(Jakarta, 12/3)
Kementerian PPN/ Bappenas menyelenggarakan Sosialisasi Rencana
Pembangunan Jangka Menengah Nasional (RPJMN) Tahun 2015-2019 Bidang Tata
Ruang dan Pertanahan, yang bertujuan untuk menyebarluaskan dokumen
perencanaan lima tahun ke depan kepada stakeholders, untuk
mewujudkan kesepahaman di bidang tata ruang dan pertanahan, serta dapat
mendukung implementasi kebijakannya. Adapun peserta acara tersebut
adalah perwakilan Komisi II DPR RI dan 12 Kementerian/Lembaga (K/L).

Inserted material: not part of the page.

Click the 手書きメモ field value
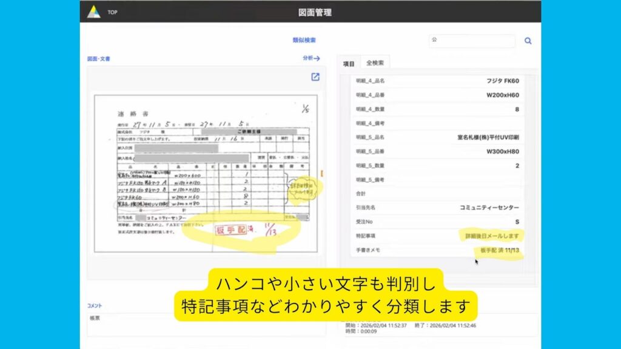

“Perpres No. 2 Tahun 2015 yang telah
ditandatangani tanggal 8 Januari 2015, merupakan acuan bagi kita semua,
bukan hanya bagi pemerintah. RPJMN tahun 2015-2019 menjadi acuan
penyusunan dan penyesuaian hal-hal yang signifikan bagi RPJMD, RKP, dan
Renstra K/L,” ungkap Direktur Tata Ruang dan Pertanahan Kementerian
PPN/Bappenas, Oswar Muadzin Mungkasa.
Arahan RPJMN Tahun 2015-2019 untuk
bidang tata ruang adalah memantapkan kelembagaan dan kapasitas penataan
ruang di seluruh wilayah Indonesia, serta menyediakan infrastruktur yang
sesuai dengan rencana tata ruang.
“Persoalan tata ruang sekarang ini adalah implementasi yang tidak berjalan. Stakeholders tidak melaksanakan perencanaan yang sudah dirumuskan. Harus ada harmonisasi dan networking antar
institusi dan antar peraturan perundang-undangan,” ungkap Prof. Dr. Ir.
Herman Haeruman, Js.Mf., Pakar Perencanaan Regional dan Studi
Lingkungan.
Hal yang tidak kalah penting untuk diperhatikan adalah pembangunan ruang tidak boleh hanya didominasi market-driven, tetapi harus memperhatikan aspek ekologi dan keberlanjutannya, serta aspek sosialnya (social acceptability).
Perencanaan tata ruang pada hakikatnya,
menurut beliau, memberikan jaminan bagi publik akan tersedianya ruang
tetap untuk jangka panjang. Misalnya, ruang pasar yang ada saat ini akan
tetap ada dan berfungsi untuk 50 tahun ke depan.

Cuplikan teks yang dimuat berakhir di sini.